How many lines in the listing below contain the word "computer"? Reply with the number alone.

================

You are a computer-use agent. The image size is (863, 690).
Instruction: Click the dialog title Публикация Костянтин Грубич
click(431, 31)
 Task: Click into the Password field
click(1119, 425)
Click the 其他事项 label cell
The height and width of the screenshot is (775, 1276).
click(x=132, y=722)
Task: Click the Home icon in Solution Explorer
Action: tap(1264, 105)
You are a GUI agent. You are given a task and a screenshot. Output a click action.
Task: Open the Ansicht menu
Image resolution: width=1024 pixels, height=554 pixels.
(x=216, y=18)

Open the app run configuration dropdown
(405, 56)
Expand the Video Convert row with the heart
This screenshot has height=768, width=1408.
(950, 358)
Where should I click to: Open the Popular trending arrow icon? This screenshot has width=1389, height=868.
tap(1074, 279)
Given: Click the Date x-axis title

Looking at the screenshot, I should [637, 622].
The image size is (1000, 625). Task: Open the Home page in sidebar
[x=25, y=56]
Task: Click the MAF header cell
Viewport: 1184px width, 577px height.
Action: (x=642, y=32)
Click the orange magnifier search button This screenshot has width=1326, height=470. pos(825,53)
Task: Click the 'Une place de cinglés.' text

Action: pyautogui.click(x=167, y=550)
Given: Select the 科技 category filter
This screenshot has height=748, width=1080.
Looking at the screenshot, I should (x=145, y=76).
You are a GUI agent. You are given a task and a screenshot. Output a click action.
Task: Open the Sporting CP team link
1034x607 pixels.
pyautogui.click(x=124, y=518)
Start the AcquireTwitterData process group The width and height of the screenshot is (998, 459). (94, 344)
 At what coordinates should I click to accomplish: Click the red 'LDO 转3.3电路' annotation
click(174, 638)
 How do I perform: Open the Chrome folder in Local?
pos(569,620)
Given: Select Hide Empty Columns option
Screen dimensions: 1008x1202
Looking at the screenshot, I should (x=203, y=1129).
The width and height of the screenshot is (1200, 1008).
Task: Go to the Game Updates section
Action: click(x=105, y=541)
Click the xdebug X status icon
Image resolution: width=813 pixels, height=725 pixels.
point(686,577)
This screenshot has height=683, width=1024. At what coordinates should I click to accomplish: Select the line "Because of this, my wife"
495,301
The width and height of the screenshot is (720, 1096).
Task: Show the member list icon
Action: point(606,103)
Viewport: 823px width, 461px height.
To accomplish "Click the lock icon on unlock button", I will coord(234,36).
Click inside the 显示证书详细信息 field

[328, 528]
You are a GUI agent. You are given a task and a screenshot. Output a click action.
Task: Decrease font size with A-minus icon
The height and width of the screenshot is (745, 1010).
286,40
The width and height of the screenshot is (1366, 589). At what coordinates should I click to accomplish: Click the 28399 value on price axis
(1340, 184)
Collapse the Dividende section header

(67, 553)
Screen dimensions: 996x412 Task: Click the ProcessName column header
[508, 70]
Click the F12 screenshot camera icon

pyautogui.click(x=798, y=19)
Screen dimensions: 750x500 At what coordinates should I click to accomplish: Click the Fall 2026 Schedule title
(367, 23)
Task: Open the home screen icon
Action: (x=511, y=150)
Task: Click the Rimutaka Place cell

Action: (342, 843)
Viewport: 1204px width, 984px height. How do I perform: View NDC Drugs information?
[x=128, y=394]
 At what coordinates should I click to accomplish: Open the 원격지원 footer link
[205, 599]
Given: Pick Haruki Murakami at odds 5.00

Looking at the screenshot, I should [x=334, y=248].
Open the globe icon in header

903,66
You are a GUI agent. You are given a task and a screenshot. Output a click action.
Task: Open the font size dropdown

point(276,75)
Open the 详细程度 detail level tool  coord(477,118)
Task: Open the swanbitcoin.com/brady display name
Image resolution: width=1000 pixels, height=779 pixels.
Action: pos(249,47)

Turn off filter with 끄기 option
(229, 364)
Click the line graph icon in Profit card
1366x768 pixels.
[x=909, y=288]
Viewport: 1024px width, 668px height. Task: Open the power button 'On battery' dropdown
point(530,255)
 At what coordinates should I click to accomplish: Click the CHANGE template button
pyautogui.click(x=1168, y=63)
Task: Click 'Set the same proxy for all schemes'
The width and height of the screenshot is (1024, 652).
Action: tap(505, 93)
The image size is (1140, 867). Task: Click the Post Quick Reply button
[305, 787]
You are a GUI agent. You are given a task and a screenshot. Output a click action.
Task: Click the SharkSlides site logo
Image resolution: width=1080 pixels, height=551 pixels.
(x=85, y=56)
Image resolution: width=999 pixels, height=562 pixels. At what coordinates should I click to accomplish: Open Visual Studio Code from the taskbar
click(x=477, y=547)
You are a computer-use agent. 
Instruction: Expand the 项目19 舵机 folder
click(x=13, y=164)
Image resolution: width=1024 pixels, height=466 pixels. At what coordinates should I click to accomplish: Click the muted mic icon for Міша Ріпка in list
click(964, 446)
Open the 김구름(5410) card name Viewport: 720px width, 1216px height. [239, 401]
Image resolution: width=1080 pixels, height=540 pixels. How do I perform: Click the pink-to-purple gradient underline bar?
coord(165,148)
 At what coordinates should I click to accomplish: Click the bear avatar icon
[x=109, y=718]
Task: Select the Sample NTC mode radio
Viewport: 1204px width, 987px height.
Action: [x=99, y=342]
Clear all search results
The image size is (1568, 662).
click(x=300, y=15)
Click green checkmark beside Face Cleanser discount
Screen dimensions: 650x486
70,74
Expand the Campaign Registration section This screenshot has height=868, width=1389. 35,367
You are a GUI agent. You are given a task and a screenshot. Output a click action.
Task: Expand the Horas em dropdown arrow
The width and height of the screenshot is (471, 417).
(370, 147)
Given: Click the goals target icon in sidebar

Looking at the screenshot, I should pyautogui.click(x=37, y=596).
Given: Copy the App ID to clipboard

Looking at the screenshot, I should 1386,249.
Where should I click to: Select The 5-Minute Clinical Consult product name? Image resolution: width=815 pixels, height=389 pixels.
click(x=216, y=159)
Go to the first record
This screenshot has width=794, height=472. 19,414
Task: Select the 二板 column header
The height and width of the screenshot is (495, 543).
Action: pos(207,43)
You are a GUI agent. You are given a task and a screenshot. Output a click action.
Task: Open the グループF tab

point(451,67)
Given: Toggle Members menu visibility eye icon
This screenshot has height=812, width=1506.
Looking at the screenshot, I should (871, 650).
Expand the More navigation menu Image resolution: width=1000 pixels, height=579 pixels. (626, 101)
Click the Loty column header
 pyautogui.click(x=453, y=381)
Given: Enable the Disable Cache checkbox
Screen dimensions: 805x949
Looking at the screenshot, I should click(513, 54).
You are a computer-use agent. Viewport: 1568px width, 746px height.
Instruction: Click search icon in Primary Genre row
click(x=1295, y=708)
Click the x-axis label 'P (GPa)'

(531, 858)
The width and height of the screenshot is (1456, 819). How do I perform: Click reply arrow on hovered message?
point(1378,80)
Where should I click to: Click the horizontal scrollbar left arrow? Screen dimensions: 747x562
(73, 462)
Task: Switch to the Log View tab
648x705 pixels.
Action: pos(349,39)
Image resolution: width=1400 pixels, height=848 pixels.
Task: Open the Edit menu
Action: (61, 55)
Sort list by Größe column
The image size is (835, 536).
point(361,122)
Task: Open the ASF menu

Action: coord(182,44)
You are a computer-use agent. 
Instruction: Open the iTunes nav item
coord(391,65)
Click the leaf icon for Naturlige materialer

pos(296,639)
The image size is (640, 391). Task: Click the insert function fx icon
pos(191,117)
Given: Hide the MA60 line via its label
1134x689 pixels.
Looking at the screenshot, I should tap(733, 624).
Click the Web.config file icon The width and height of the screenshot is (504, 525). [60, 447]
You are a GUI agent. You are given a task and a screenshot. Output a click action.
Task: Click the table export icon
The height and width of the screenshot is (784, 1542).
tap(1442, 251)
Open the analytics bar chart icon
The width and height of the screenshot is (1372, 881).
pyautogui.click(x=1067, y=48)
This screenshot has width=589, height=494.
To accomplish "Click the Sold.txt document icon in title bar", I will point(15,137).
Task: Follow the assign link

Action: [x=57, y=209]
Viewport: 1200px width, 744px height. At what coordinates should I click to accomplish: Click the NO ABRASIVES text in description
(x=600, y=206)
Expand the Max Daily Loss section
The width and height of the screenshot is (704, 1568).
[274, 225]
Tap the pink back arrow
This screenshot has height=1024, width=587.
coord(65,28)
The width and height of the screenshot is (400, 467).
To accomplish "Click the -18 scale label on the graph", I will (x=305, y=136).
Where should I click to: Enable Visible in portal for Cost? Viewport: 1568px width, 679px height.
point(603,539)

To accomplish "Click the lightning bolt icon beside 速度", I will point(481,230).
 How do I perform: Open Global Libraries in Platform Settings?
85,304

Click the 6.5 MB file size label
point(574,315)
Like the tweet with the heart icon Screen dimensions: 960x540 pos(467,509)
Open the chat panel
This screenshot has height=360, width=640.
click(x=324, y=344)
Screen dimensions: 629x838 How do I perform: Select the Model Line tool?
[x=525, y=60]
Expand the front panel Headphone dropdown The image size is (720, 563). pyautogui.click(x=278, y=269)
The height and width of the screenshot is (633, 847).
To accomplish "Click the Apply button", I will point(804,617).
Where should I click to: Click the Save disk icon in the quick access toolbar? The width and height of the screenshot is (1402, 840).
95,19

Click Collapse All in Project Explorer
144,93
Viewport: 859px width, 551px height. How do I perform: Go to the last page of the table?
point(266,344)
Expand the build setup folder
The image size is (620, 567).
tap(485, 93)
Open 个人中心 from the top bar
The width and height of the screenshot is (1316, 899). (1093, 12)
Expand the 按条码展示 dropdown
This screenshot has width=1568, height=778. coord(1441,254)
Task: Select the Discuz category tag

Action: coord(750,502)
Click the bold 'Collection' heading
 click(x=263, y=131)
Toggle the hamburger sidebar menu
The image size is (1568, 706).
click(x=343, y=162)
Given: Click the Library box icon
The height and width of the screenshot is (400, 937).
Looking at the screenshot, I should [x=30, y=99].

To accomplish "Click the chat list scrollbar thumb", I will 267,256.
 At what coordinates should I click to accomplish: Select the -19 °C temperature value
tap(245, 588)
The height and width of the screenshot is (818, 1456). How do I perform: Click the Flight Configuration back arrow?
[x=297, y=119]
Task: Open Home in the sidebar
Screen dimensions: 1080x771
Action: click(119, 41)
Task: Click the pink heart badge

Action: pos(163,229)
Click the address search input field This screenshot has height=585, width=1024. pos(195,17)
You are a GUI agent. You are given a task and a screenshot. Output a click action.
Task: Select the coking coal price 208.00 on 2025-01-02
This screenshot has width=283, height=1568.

================

**ANSWER TO THIS TASK**: 4